The second income approach method that is used is the direct capitalisation approach. In this method, instead of taking the gross operating income, you are taking the net operating income of the property into account. This is just applying a market-appropriate cap rate to a net operating income value, and taking that net operating income and dividing that by the market cap rate. The way valuers will come up with a market cap rate is they take comparable sale data, calculate what the cap rate was on those sales, and then apply that data directly to the subject commercial property. So if several inferior properties sold for a 6 per cent cap rate and the subject property that they are analysing is in a better location and slightly newer, they may apply a lower yield to the subject property.
The third income approach method is the discounted cash flow method. This includes forecasting net cash flows over a significant period of time – usually somewhere around ten years – assessing what the assumption will be for the sale price of the real estate at the end of the hold period. This is followed by taking the net cash flows, revenue, expenses, capital expenses, and projected sales proceeds when you assume to seal the deal, and then applying a discount rate to discount those cash flows to produce a valuation for the property.
When do you need a Commercial Property Valuation?

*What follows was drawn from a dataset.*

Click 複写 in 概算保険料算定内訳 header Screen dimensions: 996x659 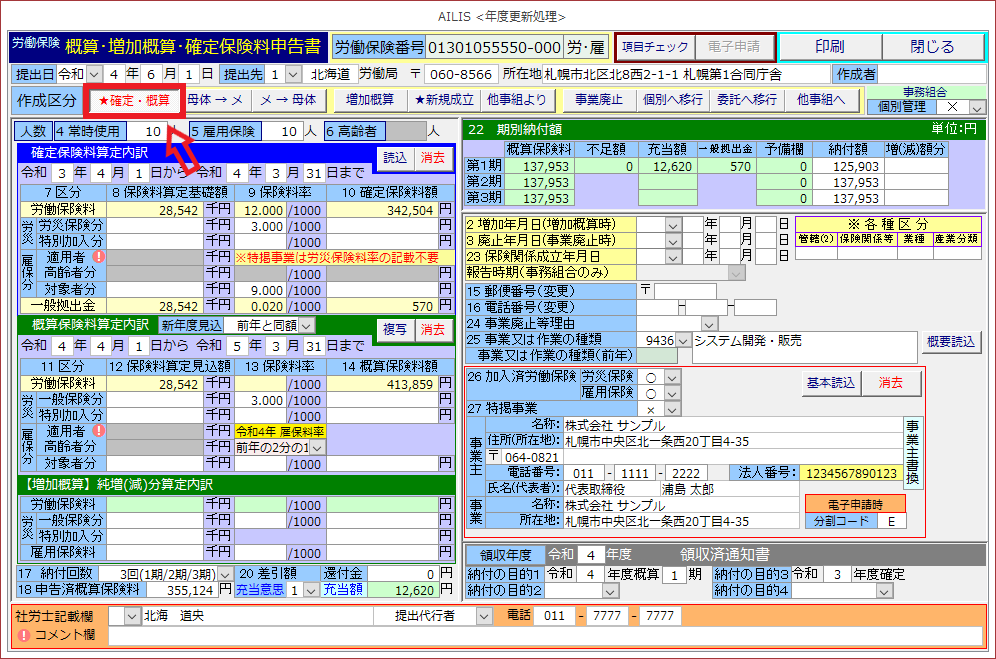(394, 329)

- In case of considering a property investment, since you need to know the current market value of the commercial real estate you choose to invest in.
- Lenders need loan security, so when your business is looking to secure funding from a bank, you will need a commercial property valuation so that the lender knows that your real estate is worth enough to cover the outstanding loan as a collateral.

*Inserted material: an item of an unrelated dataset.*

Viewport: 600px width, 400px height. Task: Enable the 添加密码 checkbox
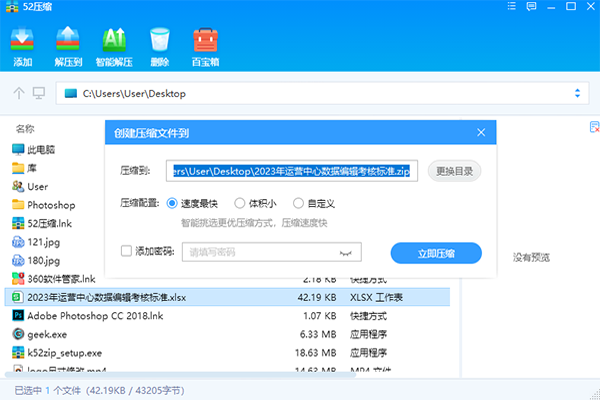click(x=125, y=253)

- When your lease expires, and your landlord is trying to make a claim for repairs, and you don’t want them to claim for repairs for more than the property value has decreased.
- When you are taking out a mortgage, buying a leasehold or a share in a commercial property and you need to pay Stamp Duty.
- If you decide to sell your commercial real estate, the Inland Revenue will require a formal written valuation to calculate any Capital Gains Tax due.
- When you are entering into a loan agreement and the lender wants to make sure that their loan is secured because your real estate is worth enough to cover the outstanding loan as a collateral.